Special Operations Training Concludes in Malaysia
May 30, 2023 – Defence Stories
A member of the Canadian Special Operations Forces Command (CANSOFCOM) provides support and guidance to a member of the Malaysian Armed Forces (MAF) during OPERATION MANTIS 23.
A small detachment from the Canadian Special Operations Forces Command (CANSOFCOM) recently returned from deployment in Malaysia, where it was supporting Operation MANTIS.
This was the latest edition in a series that has been conducted in coordination with Global Affairs Canada annually since 2014, helping to contribute to security in the Indo Pacific region.
The operation sees skilled members from the Canadian Joint Incident Response Unit (CJIRU) working alongside the Malaysian Armed Forces (MAF), helping to strengthen their ability to respond to Chemical, Biological, Radiological or Nuclear (CBRN) threats.
A member of the Canadian Special Operations Forces Command (CANSOFCOM) participates alongside members of the Malaysian Armed Forces (MAF) in the final exercise concluding OPERATION MANTIS 23.

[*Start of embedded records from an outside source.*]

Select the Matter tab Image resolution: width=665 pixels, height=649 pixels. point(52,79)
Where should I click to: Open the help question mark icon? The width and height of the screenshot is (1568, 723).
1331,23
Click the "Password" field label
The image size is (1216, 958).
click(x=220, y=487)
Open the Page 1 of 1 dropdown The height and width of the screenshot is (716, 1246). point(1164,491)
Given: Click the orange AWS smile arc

Working alongside the members of the MAF under the hot equatorial sun, the CANSOFCOM team focused on collective and individual training to enhance interoperability involving an assault force, CBRN Operators, and a Counter Improvised Explosive Device Team.
MAF members participating in MANTIS benefited from insight provided from CANSOFCOM, whose role was to share knowledge, expertise and provide guidance when required.
“CBRN counterterrorism is complex by nature because the variety of potential threats is enormous. This requires not only having the institutional knowledge and procedural foundations, but it also requires learning to apply unorthodox thinking to solve unorthodox problems”, said the CJIRU training lead, “and that takes years”.
A member of the Malaysian Armed Forces (MAF) guards the stairs during the final exercise on OPERATION MANTIS 23 overseen by a member of the Canadian Special Operations Forces Command (CANSOFCOM).
Operations like MANTIS can help consolidate a host-nation’s defensive capability and strengthen its ability to deter potential malign actors. The application of basic CBRN competencies requires strict adherence to procedures and methodology, as rushing or missing critical steps could have catastrophic results. The CBRN capabilities taught and applied can mean the difference between a radioactive port or a subway affected by a lethal agent or, having a country’s Special Operations Forces safely counter an attempted attack.
Maintaining a CBRN capability does not come easily; it requires constant practice, physical endurance, scientific expertise, and the commitment to remain at the leading edge of an ever-evolving threat. However, many nations, including Canada and Malaysia, realize the value in the defensive investment; while the probability of a real-world attack may be relatively low, the human and economic risks are too high to ignore.